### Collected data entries
○ ○ ○
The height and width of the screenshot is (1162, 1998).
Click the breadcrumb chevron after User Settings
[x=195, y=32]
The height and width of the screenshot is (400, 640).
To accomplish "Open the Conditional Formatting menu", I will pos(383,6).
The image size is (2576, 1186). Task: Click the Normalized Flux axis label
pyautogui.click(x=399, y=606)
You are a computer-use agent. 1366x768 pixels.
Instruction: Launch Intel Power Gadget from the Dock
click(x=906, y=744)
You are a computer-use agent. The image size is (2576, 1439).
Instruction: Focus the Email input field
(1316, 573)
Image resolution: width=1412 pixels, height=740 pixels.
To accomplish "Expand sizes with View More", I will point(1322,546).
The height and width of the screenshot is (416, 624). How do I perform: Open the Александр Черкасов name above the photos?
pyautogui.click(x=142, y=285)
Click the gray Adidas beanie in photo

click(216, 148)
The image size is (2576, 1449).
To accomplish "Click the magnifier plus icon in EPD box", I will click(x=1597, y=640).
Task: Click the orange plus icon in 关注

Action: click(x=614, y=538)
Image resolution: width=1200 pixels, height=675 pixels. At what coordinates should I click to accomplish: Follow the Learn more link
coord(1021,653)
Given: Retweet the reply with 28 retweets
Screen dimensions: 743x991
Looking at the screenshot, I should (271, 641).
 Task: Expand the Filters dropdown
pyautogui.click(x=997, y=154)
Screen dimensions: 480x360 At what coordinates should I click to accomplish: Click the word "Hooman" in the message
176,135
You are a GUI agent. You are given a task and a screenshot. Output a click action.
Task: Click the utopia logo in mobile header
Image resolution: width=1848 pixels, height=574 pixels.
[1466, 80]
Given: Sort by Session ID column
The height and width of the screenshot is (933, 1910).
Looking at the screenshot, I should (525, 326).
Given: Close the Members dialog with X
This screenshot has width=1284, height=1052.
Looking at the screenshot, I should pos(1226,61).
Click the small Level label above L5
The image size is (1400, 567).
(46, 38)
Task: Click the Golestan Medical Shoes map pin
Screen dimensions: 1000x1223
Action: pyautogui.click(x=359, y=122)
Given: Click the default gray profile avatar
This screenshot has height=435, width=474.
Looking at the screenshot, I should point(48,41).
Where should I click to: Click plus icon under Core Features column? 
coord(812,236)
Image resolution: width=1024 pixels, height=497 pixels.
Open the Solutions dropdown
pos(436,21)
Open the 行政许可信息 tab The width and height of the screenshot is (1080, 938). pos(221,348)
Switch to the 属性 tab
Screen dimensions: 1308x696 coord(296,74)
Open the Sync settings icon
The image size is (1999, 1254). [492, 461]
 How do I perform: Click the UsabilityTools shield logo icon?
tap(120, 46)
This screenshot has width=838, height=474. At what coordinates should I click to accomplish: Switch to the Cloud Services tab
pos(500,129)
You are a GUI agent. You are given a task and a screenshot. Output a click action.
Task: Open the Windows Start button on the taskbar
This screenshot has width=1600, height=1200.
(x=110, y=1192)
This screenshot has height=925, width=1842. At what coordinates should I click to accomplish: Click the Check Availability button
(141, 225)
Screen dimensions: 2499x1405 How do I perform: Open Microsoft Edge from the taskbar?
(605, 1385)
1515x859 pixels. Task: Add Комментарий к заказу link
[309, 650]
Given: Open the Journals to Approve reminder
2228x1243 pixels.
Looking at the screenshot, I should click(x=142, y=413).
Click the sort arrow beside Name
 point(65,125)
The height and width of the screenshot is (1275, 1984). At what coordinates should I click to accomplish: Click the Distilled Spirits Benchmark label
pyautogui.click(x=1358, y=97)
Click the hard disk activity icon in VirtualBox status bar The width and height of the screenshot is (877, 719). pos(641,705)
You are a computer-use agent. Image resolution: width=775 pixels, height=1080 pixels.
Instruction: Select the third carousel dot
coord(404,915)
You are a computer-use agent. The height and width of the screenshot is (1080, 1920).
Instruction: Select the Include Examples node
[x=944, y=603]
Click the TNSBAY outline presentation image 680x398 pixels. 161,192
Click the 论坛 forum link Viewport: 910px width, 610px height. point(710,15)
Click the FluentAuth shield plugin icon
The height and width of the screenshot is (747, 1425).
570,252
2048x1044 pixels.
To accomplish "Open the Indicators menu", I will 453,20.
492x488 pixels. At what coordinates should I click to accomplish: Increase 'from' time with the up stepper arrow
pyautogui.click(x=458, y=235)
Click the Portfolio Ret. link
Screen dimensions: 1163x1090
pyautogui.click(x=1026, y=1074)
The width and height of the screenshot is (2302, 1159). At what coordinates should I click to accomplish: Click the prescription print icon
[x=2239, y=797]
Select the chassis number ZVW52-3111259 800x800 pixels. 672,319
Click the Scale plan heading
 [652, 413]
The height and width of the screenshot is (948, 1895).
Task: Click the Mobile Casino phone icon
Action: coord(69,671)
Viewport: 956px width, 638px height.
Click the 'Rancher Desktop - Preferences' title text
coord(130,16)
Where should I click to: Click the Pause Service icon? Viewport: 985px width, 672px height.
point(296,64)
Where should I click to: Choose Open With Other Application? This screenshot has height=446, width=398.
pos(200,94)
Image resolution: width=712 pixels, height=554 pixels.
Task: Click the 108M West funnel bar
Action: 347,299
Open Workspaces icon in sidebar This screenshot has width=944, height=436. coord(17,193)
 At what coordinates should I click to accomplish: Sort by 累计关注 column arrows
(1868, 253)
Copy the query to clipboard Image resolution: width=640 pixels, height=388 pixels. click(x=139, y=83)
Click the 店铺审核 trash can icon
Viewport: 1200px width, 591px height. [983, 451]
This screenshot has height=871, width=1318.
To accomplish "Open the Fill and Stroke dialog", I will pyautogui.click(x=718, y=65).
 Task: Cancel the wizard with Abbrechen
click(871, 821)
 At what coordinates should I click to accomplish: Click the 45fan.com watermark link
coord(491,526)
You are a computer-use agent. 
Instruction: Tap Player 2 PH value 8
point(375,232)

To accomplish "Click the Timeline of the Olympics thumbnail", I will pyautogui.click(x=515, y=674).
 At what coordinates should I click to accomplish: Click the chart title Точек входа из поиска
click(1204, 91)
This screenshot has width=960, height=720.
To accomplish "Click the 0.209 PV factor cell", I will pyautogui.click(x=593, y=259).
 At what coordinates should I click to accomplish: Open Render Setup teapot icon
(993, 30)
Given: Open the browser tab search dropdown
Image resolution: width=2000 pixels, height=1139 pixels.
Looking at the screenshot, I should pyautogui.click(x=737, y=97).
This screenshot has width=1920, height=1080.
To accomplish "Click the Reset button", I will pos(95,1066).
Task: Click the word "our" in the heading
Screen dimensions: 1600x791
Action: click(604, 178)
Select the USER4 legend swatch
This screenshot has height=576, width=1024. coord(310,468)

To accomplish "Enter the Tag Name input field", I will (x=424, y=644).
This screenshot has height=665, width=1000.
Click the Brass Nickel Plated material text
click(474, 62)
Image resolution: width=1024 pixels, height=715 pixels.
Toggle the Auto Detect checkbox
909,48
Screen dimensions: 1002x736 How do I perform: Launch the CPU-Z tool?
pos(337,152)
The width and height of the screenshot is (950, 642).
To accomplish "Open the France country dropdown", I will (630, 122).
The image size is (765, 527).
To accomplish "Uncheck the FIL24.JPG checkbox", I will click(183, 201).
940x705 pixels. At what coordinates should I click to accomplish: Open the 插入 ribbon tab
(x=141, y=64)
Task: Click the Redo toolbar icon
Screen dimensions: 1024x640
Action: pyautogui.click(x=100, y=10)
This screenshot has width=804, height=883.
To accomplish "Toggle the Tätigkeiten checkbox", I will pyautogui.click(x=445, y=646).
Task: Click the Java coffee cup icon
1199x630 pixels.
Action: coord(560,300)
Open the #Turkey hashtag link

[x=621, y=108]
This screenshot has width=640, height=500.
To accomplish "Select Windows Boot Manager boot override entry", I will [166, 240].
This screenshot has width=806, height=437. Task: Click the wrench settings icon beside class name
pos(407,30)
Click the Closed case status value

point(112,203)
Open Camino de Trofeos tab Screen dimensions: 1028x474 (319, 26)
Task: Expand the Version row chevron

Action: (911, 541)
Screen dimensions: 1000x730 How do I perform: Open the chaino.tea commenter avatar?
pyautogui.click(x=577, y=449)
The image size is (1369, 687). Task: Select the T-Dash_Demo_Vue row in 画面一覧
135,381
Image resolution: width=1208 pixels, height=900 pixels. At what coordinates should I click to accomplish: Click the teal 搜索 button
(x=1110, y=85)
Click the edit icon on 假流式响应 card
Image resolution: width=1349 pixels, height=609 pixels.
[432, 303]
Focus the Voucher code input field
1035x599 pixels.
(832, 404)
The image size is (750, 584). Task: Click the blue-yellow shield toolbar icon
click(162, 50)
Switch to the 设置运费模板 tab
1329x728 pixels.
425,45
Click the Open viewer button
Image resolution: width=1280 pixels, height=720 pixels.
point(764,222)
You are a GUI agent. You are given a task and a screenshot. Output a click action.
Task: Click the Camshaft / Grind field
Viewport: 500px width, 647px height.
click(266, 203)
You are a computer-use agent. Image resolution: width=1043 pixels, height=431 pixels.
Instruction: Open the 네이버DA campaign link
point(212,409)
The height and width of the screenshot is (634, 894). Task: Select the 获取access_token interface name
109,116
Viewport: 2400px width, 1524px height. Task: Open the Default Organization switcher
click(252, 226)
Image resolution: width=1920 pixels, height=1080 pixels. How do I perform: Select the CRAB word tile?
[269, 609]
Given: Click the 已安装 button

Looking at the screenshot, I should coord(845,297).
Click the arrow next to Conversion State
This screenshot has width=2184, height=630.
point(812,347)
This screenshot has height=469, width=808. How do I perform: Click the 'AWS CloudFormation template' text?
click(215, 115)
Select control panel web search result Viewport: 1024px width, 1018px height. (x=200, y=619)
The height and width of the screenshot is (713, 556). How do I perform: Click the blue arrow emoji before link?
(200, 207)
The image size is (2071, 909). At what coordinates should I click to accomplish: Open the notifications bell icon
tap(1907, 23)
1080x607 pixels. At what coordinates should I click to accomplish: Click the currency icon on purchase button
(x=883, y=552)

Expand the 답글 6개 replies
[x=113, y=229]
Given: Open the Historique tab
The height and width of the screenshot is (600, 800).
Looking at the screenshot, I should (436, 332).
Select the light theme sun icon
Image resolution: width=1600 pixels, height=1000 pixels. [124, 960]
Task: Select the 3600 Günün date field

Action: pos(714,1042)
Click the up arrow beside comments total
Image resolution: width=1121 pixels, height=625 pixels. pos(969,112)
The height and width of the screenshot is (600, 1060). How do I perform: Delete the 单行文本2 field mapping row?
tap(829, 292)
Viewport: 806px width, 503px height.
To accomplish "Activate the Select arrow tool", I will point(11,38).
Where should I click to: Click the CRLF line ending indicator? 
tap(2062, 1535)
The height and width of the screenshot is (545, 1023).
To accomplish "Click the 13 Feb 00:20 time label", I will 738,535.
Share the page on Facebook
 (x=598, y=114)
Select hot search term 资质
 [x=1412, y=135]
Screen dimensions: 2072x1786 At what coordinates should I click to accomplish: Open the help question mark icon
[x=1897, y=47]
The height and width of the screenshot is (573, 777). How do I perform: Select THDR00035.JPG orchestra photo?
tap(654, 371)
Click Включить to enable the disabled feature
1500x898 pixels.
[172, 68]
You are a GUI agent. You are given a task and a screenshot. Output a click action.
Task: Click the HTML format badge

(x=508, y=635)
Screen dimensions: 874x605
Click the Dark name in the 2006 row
○ ○ ○
### THE TASK
List every line of the records above that contains the word "heading". Case counts.

### THE OUTPUT
Click the Scale plan heading
Task: Click the word "our" in the heading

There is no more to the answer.